She said she could not recall whether she had told investigators in 2019 that she was not sure if Ms. Maxwell had ever touched or kissed her. She also said she could not recall if she had told them she did not remember Ms. Maxwell advising her on how to massage Mr. Epstein.

The defense lawyer asked Jane whether her current recollection of events was clear.

“As you sit here today,” Ms. Menninger asked, “you don’t remember if you and Ms. Maxwell and Mr. Epstein were ever in a room alone together?

“No,” Jane replied.

Ms. Menninger also appeared to hint that Jane might have a financial motive in accusing Ms. Maxwell of abuse, asking about whether she was supporting family members and pointing out that she had filed civil lawsuits against Ms. Maxwell and the Epstein estate and “participated” in a compensation fund for victims of Mr. Epstein.

She also asked Jane questions about her career as a soap opera actress — someone who “plays the role of a fictional character,” “takes lines borrowed from a writer” and is accustomed to “melodramatic or sentimental treatment” of reality.

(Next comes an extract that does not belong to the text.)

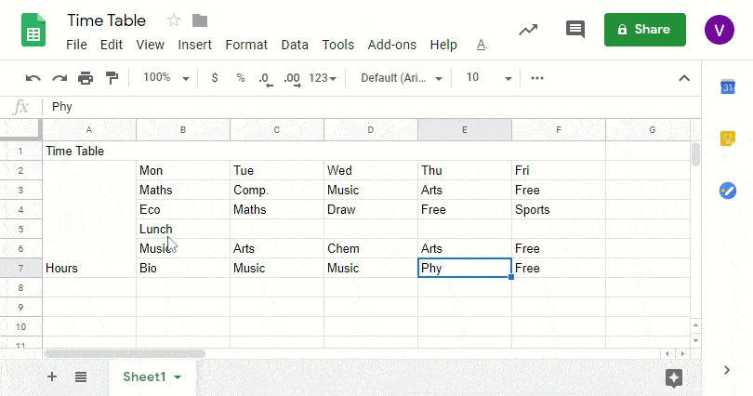Switch to the Sheet1 tab
Viewport: 753px width, 396px height.
tap(152, 376)
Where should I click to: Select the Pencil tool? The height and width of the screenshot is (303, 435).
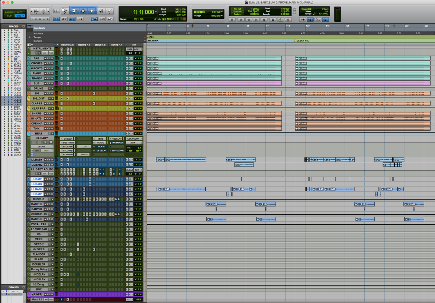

At times, Jane sought to explain what the defense lawyer implied were unreliable recollections.

Ms. Menninger compared testimony about Ms. Maxwell calling Jane’s house to a statement she was said to have made in 2019 to investigators, in which she said that it was Mr. Epstein who had called.

“Two years later, now you remember that Ghislaine called your home to make appointments,” Ms. Menninger asked. “That memory has come back to you in the past two years?”

Jane replied: “Memory is not linear.”

Throughout the defense’s questioning, Jane largely retained her composure. But she seemed shaken at times during the follow-up questions from the prosecution, and at one point paused to weep and dab at her face with tissues.

During that redirect questioning, a prosecutor asked Jane why it had initially been hard for her to talk about being sexually abused and why she had not been able, during early meetings with investigators, to “share with the government all of the details of what had happened to you.”

“I was sitting in a room full of strangers and telling them the most shameful, deepest secrets I had been carrying around with me everywhere,” she replied. “It was too difficult, too difficult emotionally, too difficult on every level.”

A few moments later, the prosecutor asked Jane why she had shown up in court to testify.

“I’m here to hopefully finally find some sort of closure to all of this,” she said “to hopefully find some peace and healing some day.”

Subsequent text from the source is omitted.